Open Mic: MLB Must Take Responsibility and Reconsider Replay
It doesn’t matter your allegiance.
It can be to the Yankees or the Red Sox. Your blood can run Carolina blue or that other blue. You can call yourself a fan of American football or of the European variety. But all fans have been uniting against one team since the beginning of time: the black and white.
The zebras. Or the umps. The refs.
In the thick of every sport lies officiating. Though referees uniforms might run black and white, it appears that calls don’t. There are frequent no calls. Good calls. Bad calls. Questionable calls.
Sunday, Bob Davidson mistakenly overruled Mike Reilly and called the ball foul off a fair three-run home run for Carlos Delgado. Bad call.
The infamous “no goal,” or Brett Hull’s infamous goal scored in triple overtime of Game Six of the Stanley Cup Final, giving the Dallas Stars a 2-1 victory over Buffalo. Good call for Stars. Bad call for Buffalo.
And don’t get me started on some calls made in the playoffs.
But fans can forgive bad calls. What they can’t forgive is not trying to avoid them.
The NFL has their challenges. Good call.
The NBA utilizes instant replay. Good call.
The MLB has no instant replay? You get the point.
The NFL first adopted instant reply in 1986, Canadian football in 2006. The NBA, followed by college basketball. Cricket. Rugby. Even rodeo has instant replay. Yes, even the Professional Bull Riders organization can agree that instant replay is beneficial.
Sunday was only one example of why Major League Baseball needs to adopt instant replay. Numbers show increasing support from team owners, growing from a minute minority to a majority support some form of instant replay. In fact, the collective general managers voted 25-5 in favor of exploring instant replay last year.

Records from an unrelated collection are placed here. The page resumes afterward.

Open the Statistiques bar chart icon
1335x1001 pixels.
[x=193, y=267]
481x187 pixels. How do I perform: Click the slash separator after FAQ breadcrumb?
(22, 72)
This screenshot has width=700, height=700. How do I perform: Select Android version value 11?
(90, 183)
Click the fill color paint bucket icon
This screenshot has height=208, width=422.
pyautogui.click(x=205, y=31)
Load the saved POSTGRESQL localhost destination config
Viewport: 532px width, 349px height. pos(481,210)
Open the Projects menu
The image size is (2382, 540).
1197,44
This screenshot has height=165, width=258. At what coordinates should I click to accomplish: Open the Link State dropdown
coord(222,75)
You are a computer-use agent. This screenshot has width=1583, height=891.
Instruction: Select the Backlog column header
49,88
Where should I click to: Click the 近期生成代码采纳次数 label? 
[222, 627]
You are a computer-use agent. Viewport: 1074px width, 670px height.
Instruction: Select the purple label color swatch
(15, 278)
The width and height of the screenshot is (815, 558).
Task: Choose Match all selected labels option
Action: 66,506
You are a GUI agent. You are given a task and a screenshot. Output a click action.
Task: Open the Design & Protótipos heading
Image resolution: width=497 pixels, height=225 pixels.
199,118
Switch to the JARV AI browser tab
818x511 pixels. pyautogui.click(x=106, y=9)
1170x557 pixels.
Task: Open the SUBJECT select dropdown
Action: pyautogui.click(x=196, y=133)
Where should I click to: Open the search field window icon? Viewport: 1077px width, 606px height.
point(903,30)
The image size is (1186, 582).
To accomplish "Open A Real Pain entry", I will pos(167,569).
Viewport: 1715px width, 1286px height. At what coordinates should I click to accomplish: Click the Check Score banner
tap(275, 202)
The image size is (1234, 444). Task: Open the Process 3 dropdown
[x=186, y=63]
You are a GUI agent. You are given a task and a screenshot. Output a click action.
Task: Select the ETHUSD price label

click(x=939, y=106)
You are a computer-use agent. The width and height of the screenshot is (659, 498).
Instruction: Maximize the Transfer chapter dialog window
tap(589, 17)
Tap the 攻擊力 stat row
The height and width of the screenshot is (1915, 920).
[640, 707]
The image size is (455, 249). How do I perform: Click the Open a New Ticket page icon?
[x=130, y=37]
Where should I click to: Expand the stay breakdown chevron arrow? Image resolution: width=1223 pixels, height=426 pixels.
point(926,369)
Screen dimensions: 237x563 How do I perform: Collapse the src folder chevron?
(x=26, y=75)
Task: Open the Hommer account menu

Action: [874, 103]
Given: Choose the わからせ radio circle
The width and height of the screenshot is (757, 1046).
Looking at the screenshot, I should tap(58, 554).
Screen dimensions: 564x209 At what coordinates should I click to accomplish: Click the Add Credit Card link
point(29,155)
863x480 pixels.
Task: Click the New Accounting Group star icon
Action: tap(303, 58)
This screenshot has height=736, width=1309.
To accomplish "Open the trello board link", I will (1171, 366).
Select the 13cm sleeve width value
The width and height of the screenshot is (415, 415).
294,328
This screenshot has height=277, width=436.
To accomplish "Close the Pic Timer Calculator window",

Any referee’s judgment call is part of the game. That means occasional bad calls. This should not deter fans from the game. If it does, you’re forgetting what it is you’re watching: a game.
But how about questionable calls when the ball has left the field of play? How about disputed home run calls, is it in or out of the ball park? Is it fair or foul? Why the MLB chooses to continually rely solely on the judgment a handful of men on matters that are often humanly impossible to make accurately is mind-boggling, especially when they can dramatically swing the outcome of a game.
History is littered with good calls and bad.
The fans don't expect referees to always get it right.
But can we all agree that fans deserve a try?